Personally, I think your husband deserves the courtesy of a grown-up conversation, confession, and apology, so that he can make up his own mind regarding the kind of person you are and the future of your marriage.

He’s a grown up; I’m in no doubt that your confession will hurt him but what’s the alternative? What if someone else – out of spite or jealousy – were to get in first and tell your story instead of you? What if things don’t work out for your lover in his new place and he comes back and decides to speak up and cause trouble? You have no way of knowing what might be going through his head if he genuinely cared for you or finds himself out of work or out of pocket. Ultimately, your husband needs to understand why you cheated – and for such a long time – in the first place. What triggered you to have such a risky affair? What in your marriage needs fixing? Your husband needs to be assured that you’re now fully committed to your marriage and will never pull another stunt like this again. Are you committed to this marriage?

I suggest you now embark on some deep thinking and soul searching.

Clear off

I told to my best friend that I’m moving into her village – and she hasn’t spoken to me since. I love where she lives it’s friendly, buzzy and near a station. My long-term relationship broke up last summer and I’m finally free to settle wherever I like. I thought she’d be pleased to have me around. I thought it would be a nice surprise. I’ve found a perfect, reasonably priced property to rent. I’m an independent person and want nothing from her. How dare she take this attitude when she doesn’t own the neighbourhood? Her sister has suggested I find somewhere else, but why should I?

JANE SAYS: You need to make it clear to your friend that you have no desire to cramp her style or live in her pocket. Can you call a truce to discuss this matter face-to-face in a neutral location? You need to reassure her that you hate the idea of falling out because you value your friendship.
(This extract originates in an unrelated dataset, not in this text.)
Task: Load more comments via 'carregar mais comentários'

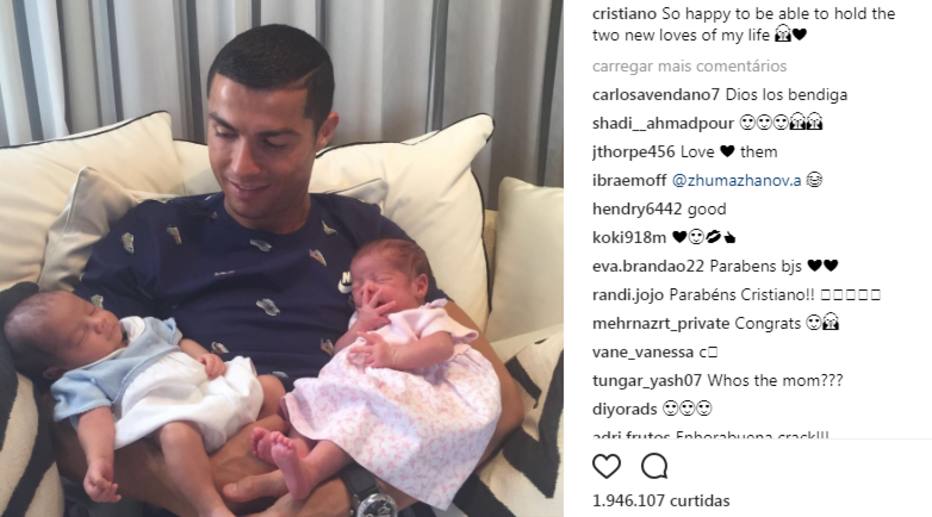Action: [x=689, y=66]
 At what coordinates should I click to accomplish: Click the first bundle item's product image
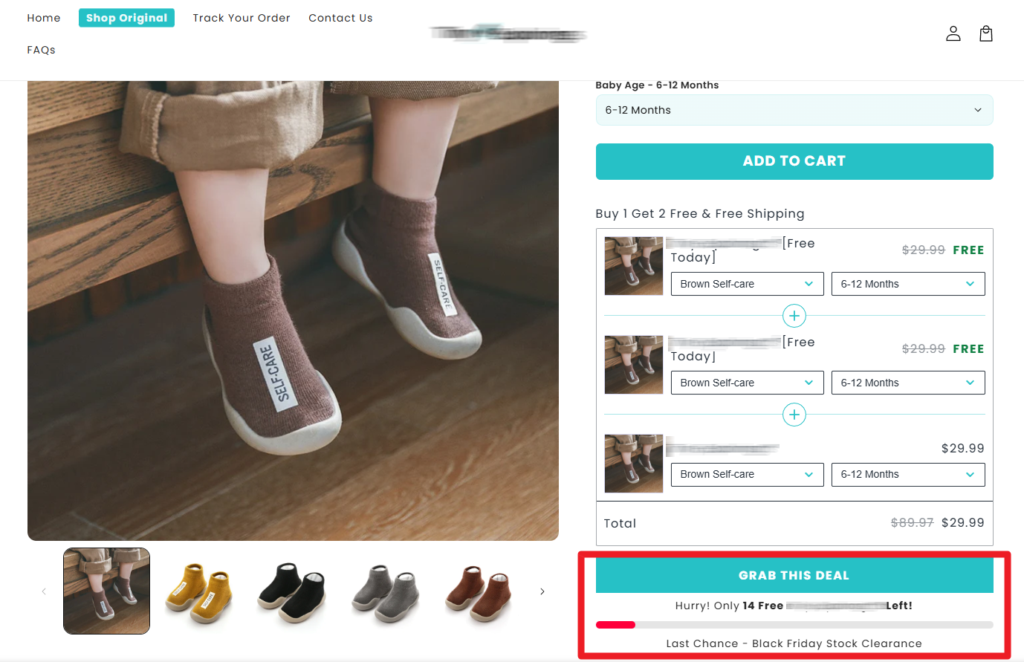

I suspect she has her routines and her neighbours and resents the idea of your encroaching on her space. The other possibility is that she has personal problems (within her relationship, work or finances) that she deliberately keeps from you and doesn’t wish you to know about. Are you inclined to give her space and think again? Is her village your only option?

I refuse to fake it

I used to love sex, but an early menopause has left me with a flagging libido. Wild sex used to be our thing but now my husband is puzzled and disappointed when I push him away in bed. But how can I fake desire when I frequently feel unattractive, dry, and boiling hot? Using a vaginal lubricant would feel like cheating while, sex toys have never been my thing. I’m not even masturbating anymore because my body feels alien to me. Help.

JANE SAYS: There are no rules and if popping open a tube of lubricant will help counter vaginal dryness, then there’s no shame in that. Set the scene by lowering the temperature of your bedroom and join your husband in kissing, massaging, and touching. You and he need to reconnect so that sex becomes a joy again. Talk to him about what you’re going through. Accept that this is a challenging new phase, but it doesn’t herald the end of your sex life or relationship – you’re just getting going.

Make time for sex just as you did when you first got together. Speak to your GP if you feel you’d benefit from support. Don’t suffer in silence. Also read up on HRT on nhs.uk

Green eyed monster

My cousin has texted to say that she won’t visit me again because my house is too posh and it makes her feel inadequate. She can’t stomach my new kitchen, sofas and big telly. How can she be so small minded? I’ve don’t have children but wouldn’t dream of shunning her home because I’m jealous of her daughter.

JANE SAYS: Talk to your cousin again and tell her how much she’s hurt and insulted you. How does she propose to carry on your relationship? Over the phone? It will be a very lob-sided arrangement if you only visit her place. She clearly resents your (material) good fortune without having the emotional intelligence to realise that you by no means ‘have it all’. Ask her to look at the whole picture and think again.